Input data
[Start of section]
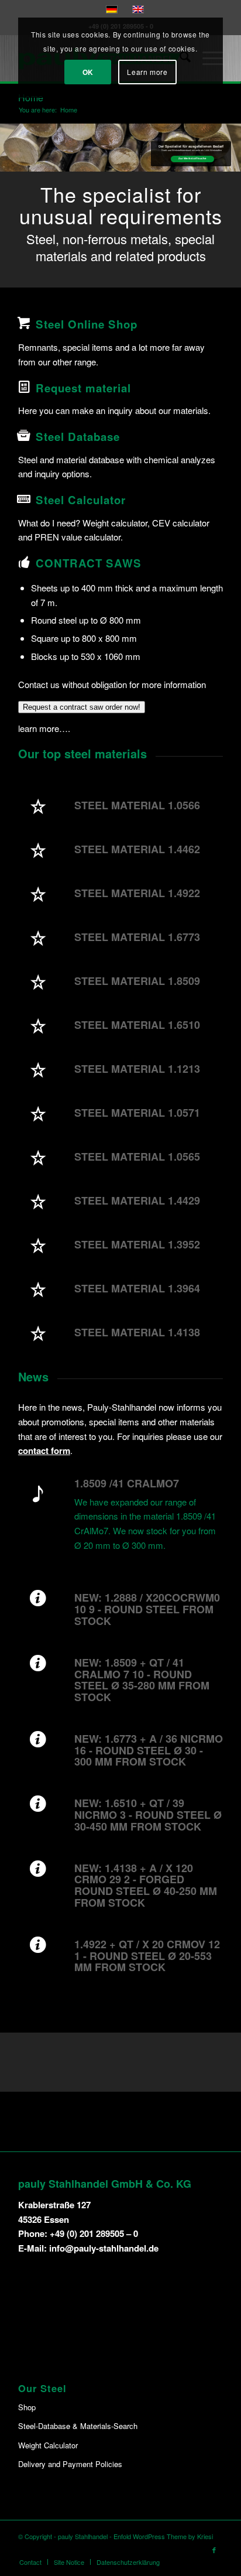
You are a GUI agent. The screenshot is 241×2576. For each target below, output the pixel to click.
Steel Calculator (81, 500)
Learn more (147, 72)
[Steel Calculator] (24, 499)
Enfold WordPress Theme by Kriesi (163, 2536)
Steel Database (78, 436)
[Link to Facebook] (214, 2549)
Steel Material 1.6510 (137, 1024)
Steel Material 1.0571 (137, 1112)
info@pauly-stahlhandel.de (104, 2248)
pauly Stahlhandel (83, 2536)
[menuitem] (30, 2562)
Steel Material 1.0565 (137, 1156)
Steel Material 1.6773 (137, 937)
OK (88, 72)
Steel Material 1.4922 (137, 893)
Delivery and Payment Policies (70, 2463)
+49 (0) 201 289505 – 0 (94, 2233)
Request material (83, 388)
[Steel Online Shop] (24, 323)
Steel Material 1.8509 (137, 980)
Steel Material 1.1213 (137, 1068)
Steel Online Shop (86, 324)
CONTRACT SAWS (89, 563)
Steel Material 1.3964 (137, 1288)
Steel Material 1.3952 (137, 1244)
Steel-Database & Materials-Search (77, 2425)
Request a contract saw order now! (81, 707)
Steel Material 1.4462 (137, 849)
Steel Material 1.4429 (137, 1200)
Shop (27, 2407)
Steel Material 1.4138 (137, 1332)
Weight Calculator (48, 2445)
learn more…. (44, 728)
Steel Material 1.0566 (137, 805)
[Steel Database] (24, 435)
[End of section]
[Start of section]
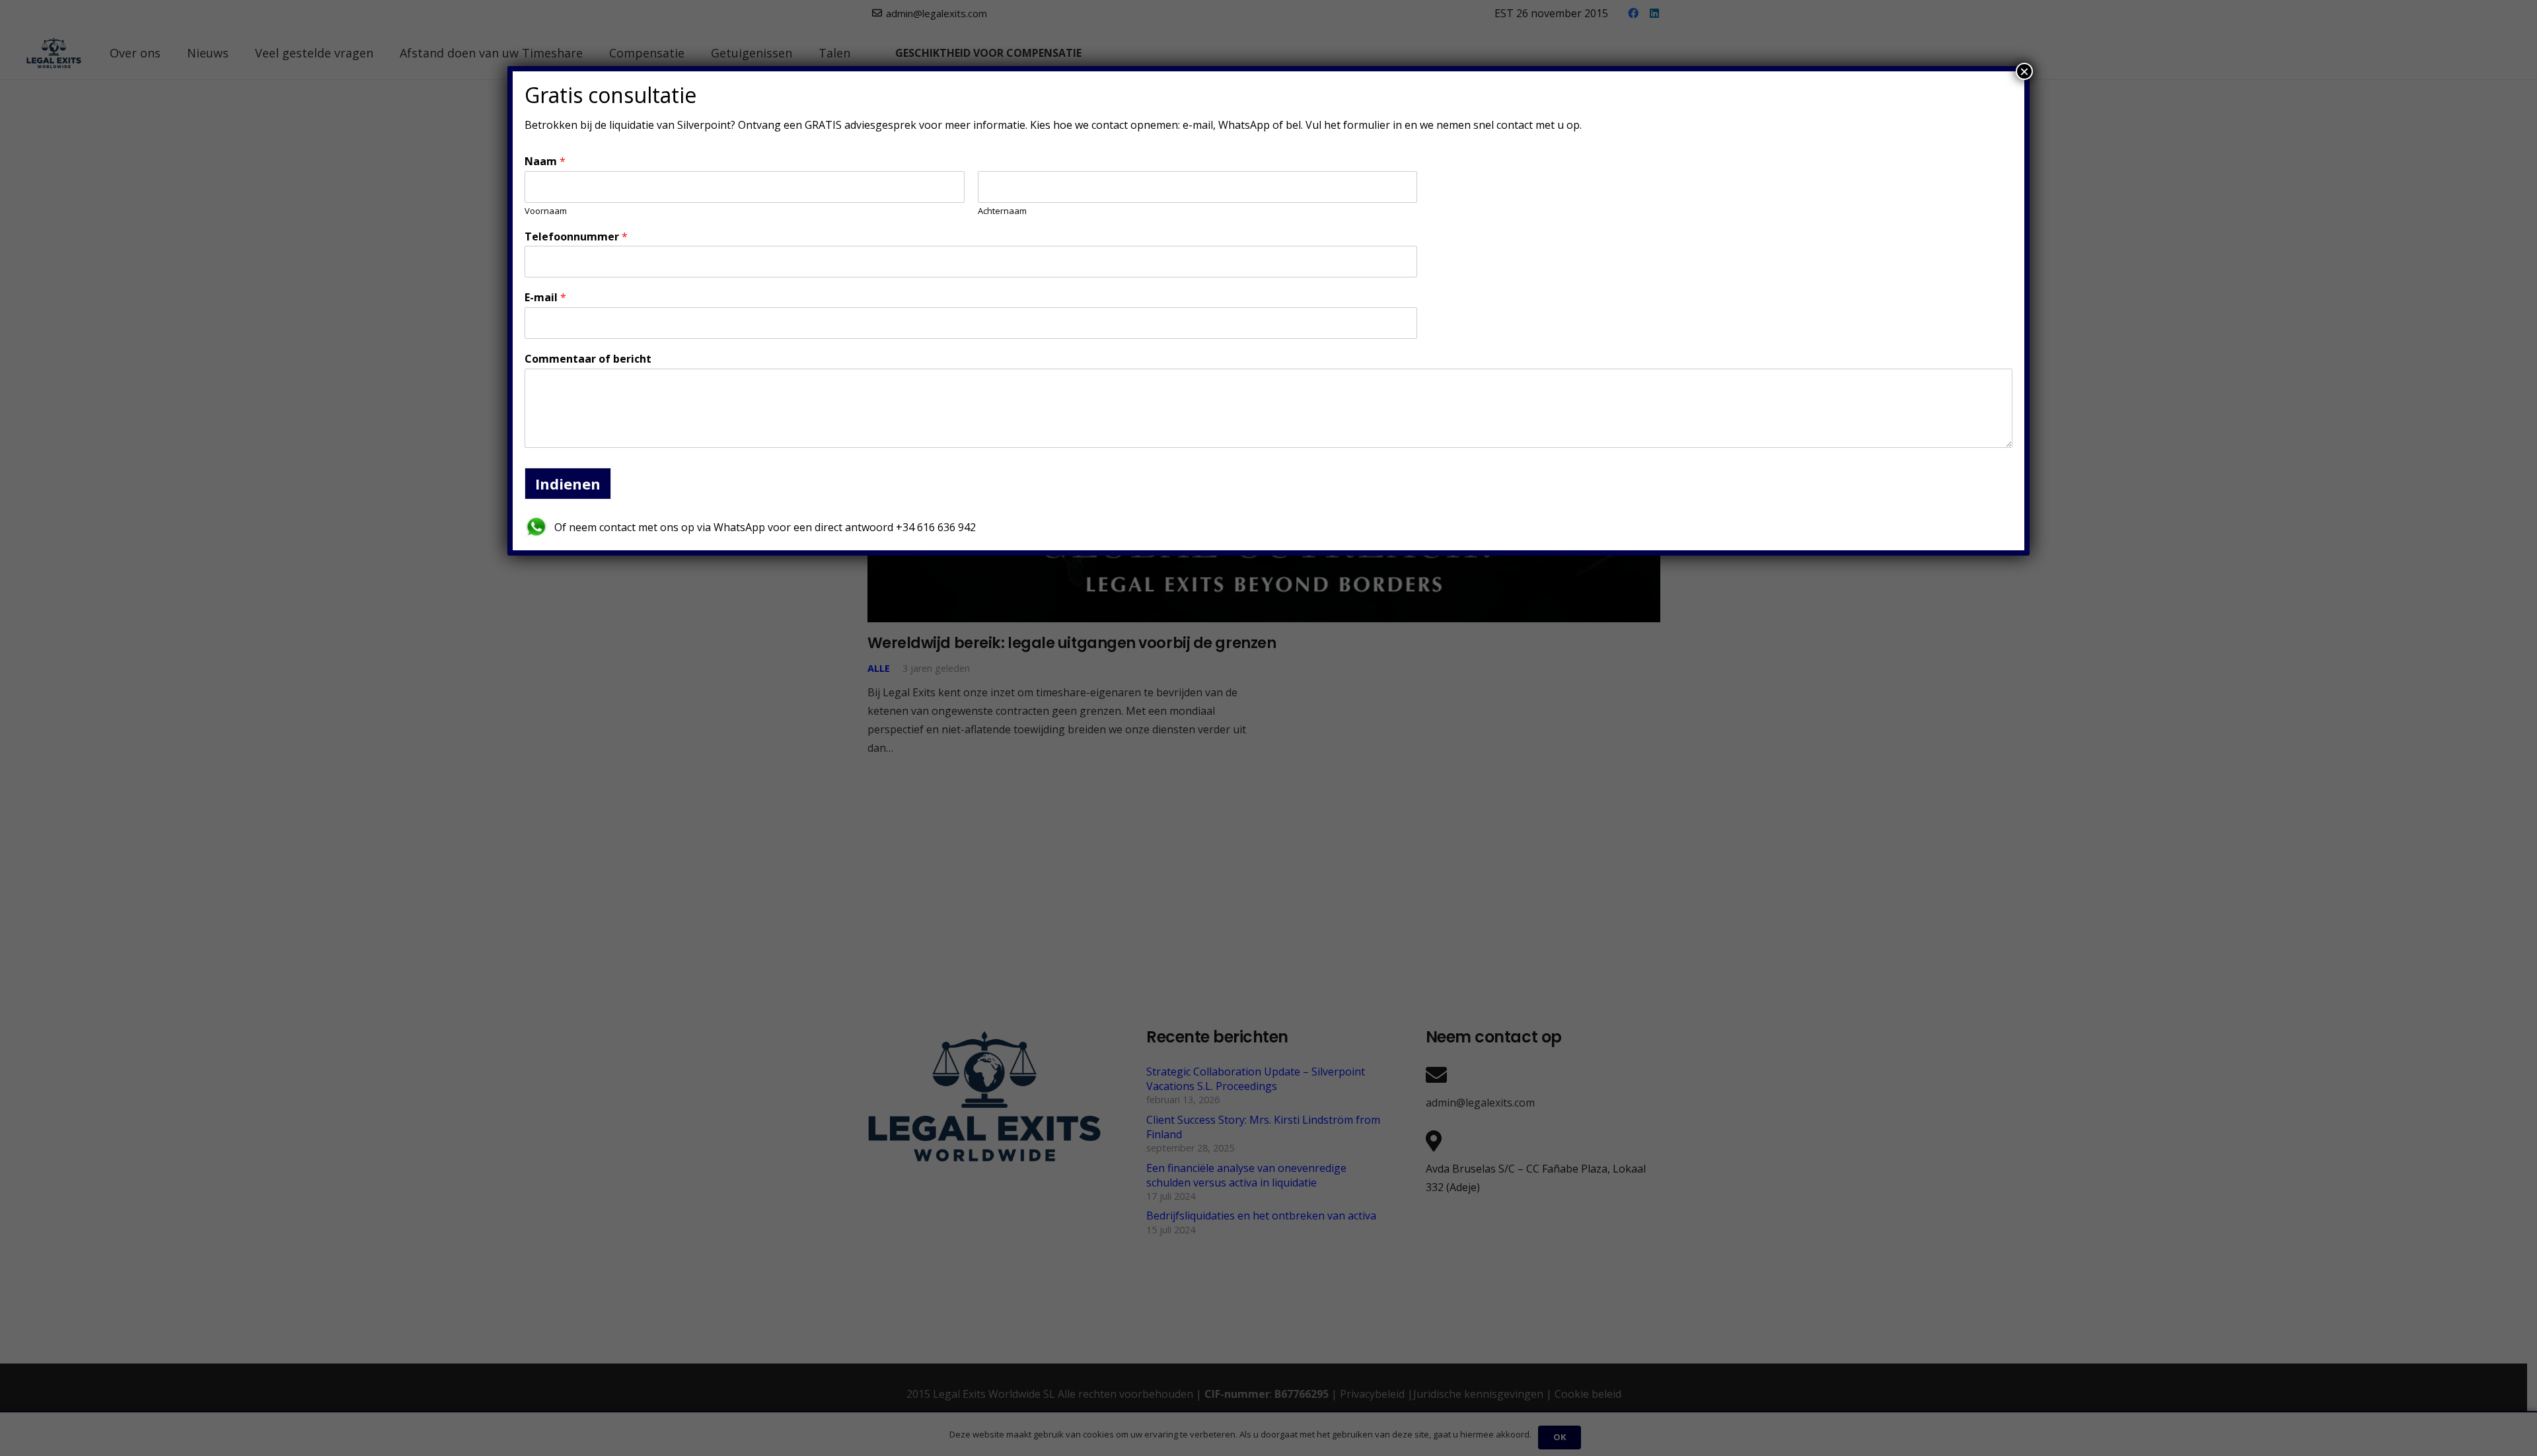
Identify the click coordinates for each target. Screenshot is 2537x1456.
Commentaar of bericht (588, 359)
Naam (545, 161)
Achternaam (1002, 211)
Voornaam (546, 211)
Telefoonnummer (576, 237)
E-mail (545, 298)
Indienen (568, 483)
[End of section]
[Start of section]
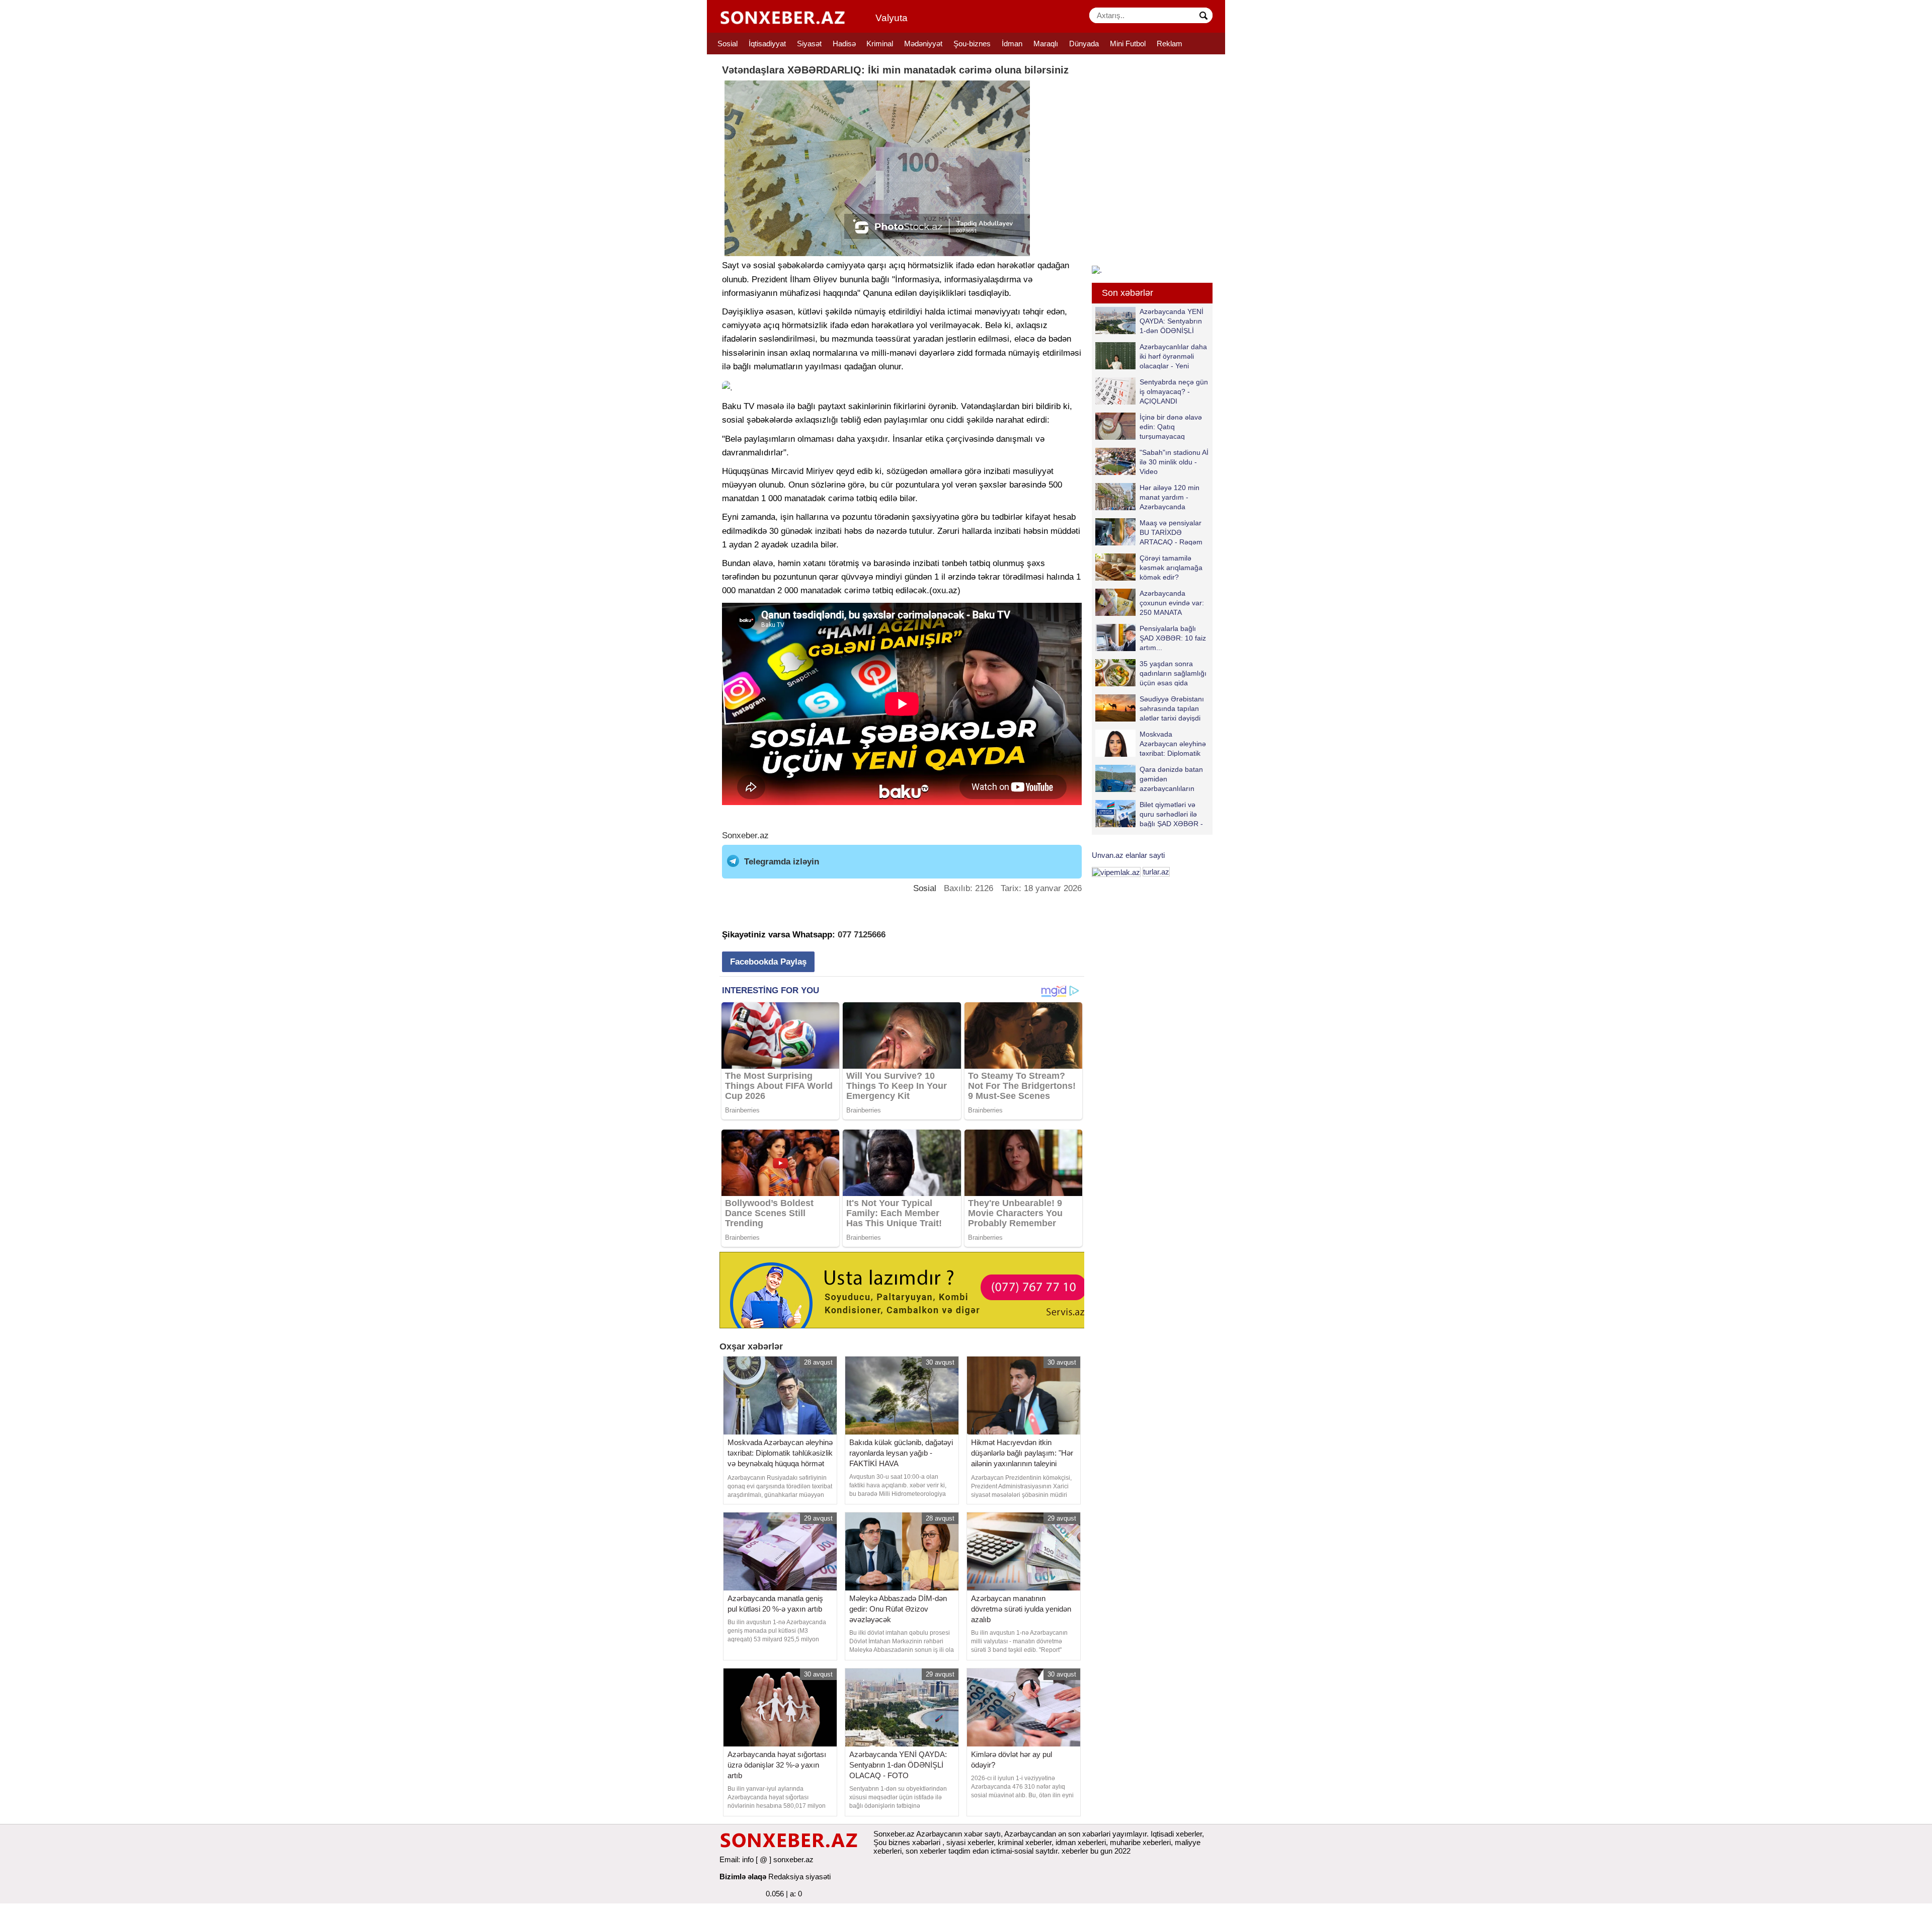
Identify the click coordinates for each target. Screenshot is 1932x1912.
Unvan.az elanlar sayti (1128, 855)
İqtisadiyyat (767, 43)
[End of section]
Work order
Of the entries listed above, reproduce only the lines starting at the line containing "[Steel Calculator] (24, 499)" and ending at the line containing "Steel Material 1.4922 (137, 893)". Include both, exactly as they stand.

Exercise response
[Steel Calculator] (24, 499)
Enfold WordPress Theme by Kriesi (163, 2536)
Steel Database (78, 436)
[Link to Facebook] (214, 2549)
Steel Material 1.6510 (137, 1024)
Steel Material 1.0571 (137, 1112)
info@pauly-stahlhandel.de (104, 2248)
pauly Stahlhandel (83, 2536)
[menuitem] (30, 2562)
Steel Material 1.0565 (137, 1156)
Steel Material 1.6773 (137, 937)
OK (88, 72)
Steel Material 1.4922 (137, 893)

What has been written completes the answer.